Posted on 09/07/2020 4:07:58 PM PDT by libstripper
After years of advocacy work, cultural burning practitioners had a win in Australia when the government of New South Wales, the state hit hardest by last year's catastrophic bushfires, formally accepted a recommendation for an increase in cultural burning as part of their fire management strategy.
An official report issued by the New South Wales government explains how Indigenous land practices can improve fire management in the wake of the deadly bushfires.
As some of the most damaging wildfires in recent memory have raged through California, in the United States, this cultural burning knowledge is becoming more relevant than ever, said Don Hankins, a Plains Miwok fire expert at Chico State University in California.
(Excerpt) Read more at theweek.com ...
Clean up your overgrown mess
Cultural appropriation!
Sounds good but you are dealing with highly vested interests that will make it fail if it is ever implemented. You have the environmentalists, the Agenda 21/30 depopulation plans, firefighter unions, etc.
We white people don’t what to do. It isn’t like we can make fertilizer or wood chips from the wood that needs to be cleared out and sold or anything like that.
“Cultural burning” is a stupid term for wildfire mitigation by eliminating overgrowth close to populations.
you mean with a rake? /sarc
Indigenous people didn’t manage much of anything.

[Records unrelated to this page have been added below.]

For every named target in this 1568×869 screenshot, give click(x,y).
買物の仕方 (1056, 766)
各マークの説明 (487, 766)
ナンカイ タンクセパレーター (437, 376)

Next we’ll see Newsom out there doing some tribal rain dance.
“”Clean up your overgrown mess””
We don’t even need to do that, nature if allowed to does it for us. It’s all part of God’s Grand Design yet we insist on interfering with it. It wasn’t that long ago that when a fire started it just burned until it was out. The Great Plains were just that, it caught fire so much little more than grass was able to live in it’s environment. Humans for some reason have deemed fire the enemy and attack it on a large scale.
Let Californians log again!
When I was a child in the 1960s I remember fields that were starting to get overgrown being subjected to a “controlled burn.” I observed this a few times, though I was too young to really know how it was being done, except for very carefully and not on a windy day. I also remember being told to stay behind the adults and the burn line which was in front of the adults and not to breath in the smoke because it’s bad for your lunges.
Back at that time there were many fire trails that were dirt surface and maintained with a bulldozer once a year. These had the effect of helping fire crews gain access and also created starting fire lines.
The idea of allowing more lumber to be harvested also would help if the harvesting were done in blocks that were prone to wildfires.
It would not be hard to bring back some of these old practices.
Because some people(liberals) think Aborigine and Indian populations are just the bees knees when it come to anything connected to the land.
California and Australia might not know this but the indigenous people burned down the forests in the American plains and created the treeless, dust-bowl-prone prairies.